> **DO THIS**: Copy out the lines again word for word, from the line that contains "Where should I click to: Collapse" through the line that contains "coord(936,328)", and include nothing else.

Collected data entries:
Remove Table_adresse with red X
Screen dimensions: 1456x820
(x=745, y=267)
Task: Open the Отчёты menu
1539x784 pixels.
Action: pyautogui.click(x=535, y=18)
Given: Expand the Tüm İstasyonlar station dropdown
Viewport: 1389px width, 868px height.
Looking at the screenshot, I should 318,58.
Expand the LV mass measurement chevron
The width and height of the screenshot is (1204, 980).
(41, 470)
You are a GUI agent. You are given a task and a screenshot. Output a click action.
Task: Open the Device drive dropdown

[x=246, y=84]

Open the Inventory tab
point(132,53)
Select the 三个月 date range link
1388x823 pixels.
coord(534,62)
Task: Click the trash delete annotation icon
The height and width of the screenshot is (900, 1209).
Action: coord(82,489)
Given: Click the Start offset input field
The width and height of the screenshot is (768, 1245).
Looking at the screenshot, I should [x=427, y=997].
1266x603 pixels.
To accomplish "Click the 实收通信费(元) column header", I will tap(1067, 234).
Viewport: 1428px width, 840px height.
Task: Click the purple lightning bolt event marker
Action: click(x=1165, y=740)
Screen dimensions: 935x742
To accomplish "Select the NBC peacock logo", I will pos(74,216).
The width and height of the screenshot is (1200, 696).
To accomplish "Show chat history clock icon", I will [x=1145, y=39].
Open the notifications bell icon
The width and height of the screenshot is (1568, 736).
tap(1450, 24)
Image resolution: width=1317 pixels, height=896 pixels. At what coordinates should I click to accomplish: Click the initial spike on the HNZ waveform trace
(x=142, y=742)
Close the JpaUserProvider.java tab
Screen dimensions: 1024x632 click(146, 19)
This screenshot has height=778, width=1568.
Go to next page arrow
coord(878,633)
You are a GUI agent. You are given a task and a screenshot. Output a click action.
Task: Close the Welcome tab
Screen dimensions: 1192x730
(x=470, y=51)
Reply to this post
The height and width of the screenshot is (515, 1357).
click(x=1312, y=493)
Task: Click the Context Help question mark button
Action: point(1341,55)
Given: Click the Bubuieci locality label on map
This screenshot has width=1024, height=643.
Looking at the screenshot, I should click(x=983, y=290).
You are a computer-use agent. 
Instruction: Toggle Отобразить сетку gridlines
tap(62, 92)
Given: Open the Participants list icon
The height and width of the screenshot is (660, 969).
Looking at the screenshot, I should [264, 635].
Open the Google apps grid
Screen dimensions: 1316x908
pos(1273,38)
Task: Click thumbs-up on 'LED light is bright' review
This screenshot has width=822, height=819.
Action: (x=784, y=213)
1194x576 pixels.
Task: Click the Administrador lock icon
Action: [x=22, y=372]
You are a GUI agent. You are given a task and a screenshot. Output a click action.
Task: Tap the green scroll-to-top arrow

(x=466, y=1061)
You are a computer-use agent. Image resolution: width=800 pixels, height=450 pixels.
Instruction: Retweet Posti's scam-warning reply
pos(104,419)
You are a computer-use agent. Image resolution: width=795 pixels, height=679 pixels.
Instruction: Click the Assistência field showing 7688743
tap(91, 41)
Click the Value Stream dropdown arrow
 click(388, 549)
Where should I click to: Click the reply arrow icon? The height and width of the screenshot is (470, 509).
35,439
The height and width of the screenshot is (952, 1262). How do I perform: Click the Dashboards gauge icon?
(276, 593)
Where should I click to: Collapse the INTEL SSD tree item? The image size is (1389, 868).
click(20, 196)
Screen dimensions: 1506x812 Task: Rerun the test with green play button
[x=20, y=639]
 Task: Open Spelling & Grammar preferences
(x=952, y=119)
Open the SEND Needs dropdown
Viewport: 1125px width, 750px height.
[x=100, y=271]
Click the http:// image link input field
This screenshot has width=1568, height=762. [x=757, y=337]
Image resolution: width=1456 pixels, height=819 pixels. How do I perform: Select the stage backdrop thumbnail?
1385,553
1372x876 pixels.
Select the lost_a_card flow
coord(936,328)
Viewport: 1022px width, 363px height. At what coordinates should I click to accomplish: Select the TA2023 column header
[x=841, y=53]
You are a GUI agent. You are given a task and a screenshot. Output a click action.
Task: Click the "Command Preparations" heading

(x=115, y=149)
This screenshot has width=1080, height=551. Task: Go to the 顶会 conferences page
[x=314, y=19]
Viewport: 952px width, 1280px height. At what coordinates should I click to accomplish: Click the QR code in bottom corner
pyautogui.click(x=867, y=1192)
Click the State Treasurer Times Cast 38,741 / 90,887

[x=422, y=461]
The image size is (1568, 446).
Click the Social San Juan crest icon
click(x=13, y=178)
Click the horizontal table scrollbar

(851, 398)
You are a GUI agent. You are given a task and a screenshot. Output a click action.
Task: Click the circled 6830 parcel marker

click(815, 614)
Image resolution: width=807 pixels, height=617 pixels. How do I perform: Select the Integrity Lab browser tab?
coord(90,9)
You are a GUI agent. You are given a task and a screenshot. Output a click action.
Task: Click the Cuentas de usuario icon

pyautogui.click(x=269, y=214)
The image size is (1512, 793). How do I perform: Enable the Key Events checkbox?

> **CORRECT ANSWER**:
Where should I click to: Collapse the INTEL SSD tree item? The image size is (1389, 868).
click(20, 196)
Screen dimensions: 1506x812 Task: Rerun the test with green play button
[x=20, y=639]
 Task: Open Spelling & Grammar preferences
(x=952, y=119)
Open the SEND Needs dropdown
Viewport: 1125px width, 750px height.
[x=100, y=271]
Click the http:// image link input field
This screenshot has width=1568, height=762. [x=757, y=337]
Image resolution: width=1456 pixels, height=819 pixels. How do I perform: Select the stage backdrop thumbnail?
1385,553
1372x876 pixels.
Select the lost_a_card flow
coord(936,328)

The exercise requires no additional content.